Specifically, Article II, Section 1 of the Constitution provides that a person cannot be president unless he or she is “a natural born Citizen.” Cruz was born in Calgary, Canada in 1970 and first moved to the United States when he was four years old. At the time of Cruz’s birth, his mother was a United States citizen but his Cuban-born father was not.

So is Cruz a “natural born citizen”?  There are countless articles debating this issue. While some legal scholars support Cruz’s eligibility, others like Fordham Law School constitutional law professor Thomas Lee informed me that the question of whether Cruz is a “natural born citizen” can be answered with two words: “It depends.”

Lee, who was an editor of the Harvard Law Review and clerked for Supreme Court Justice David Souter, explained that the issue could go either way.  Lee noted there are two views of constitutional interpretations that he believes would support Cruz—the textualist and evolutionist views.

But under the “originalist” view, Cruz could be deemed ineligible.  Constitutional orginalists interpret the Constitution by looking at the meaning of the document when it was originally written.
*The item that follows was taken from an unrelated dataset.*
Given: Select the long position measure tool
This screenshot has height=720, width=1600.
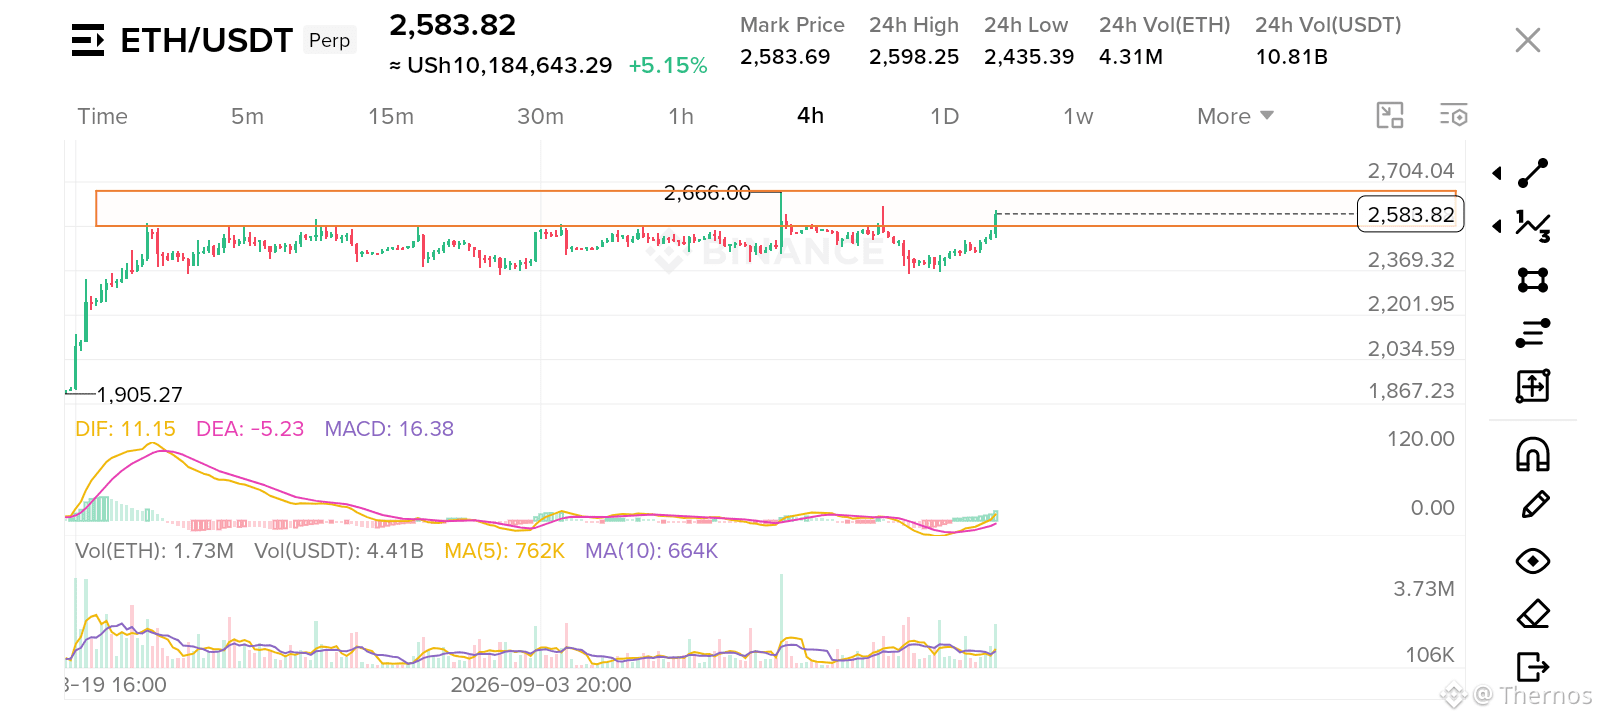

Ironically, Cruz is a constitutional orginalist and that is part of his appeal to conservatives. As Lee noted, Cruz should actually disqualify himself from the presidency if he remained true to being an originalist.

Once again, however, while learned people have offered well-reasoned opinions, we still don’t have the definitive guidance of the Supreme Court on this issue.  But this is no academic exercise. There were already objections filed in New Hampshire to knock Cruz off the ballot for being ineligible.
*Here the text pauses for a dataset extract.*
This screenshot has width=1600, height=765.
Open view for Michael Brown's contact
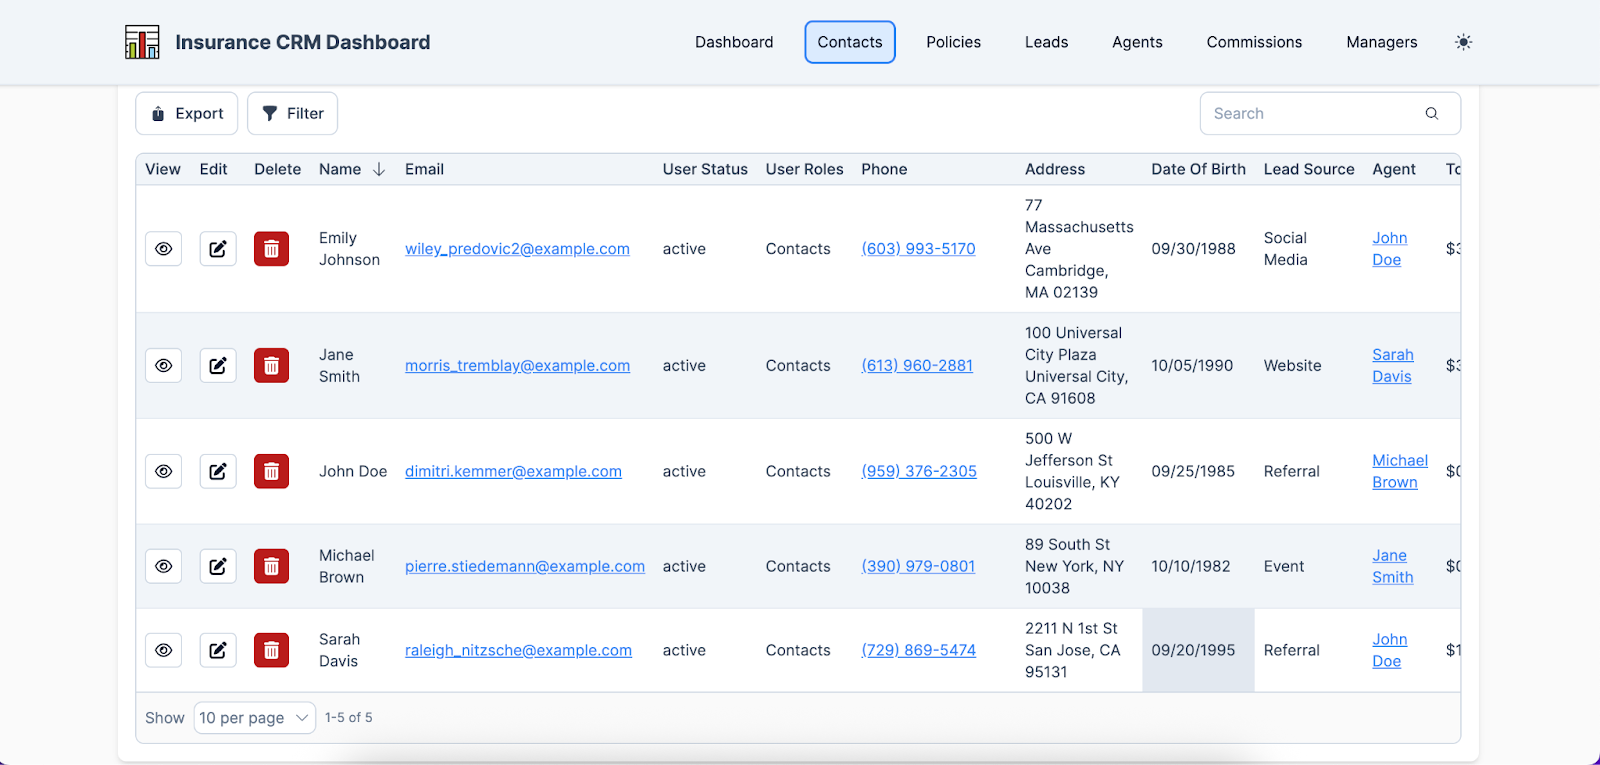point(164,566)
And while the New Hampshire Ballot Commission recently ruled in Cruz’s favor, its decision didn’t resolve this issue at all.  In fact, it added to the uncertainty.  The commission’s decision noted that since the question of what constitutes a “natural born citizen” has not been “answered with certainty” by the courts, the commission has “no clear standard to apply.”  It added: “this Commission is not the appropriate forum for the determination of major Constitutional questions.”

Summing up the quandary well, Brad Cook, the Republican chair of the commission, told the media at the time of rendering the decision, “It would be really nice if somebody would get this issue of law decided who has authority to decide constitutional issues, so every four years we don’t have this come up again.”

And that’s where we are now.  Given Cruz’s ascendancy in the polls and the plausible chance he could be the GOP presidential nominee, this issue needs to be decided by the federal courts now. But this is trickier than it would seem. We the people just can’t simply ask the nine Supreme Court Justices to give us a quick answer.

Professor Lee noted that there are likely only a few parties who would have the legal standing to bring a lawsuit in federal court to challenge Cruz’s eligibility. “Individual voters would not have standing,” Lee noted because federal courts require a “concrete injury,” not a more “generalized grievance.”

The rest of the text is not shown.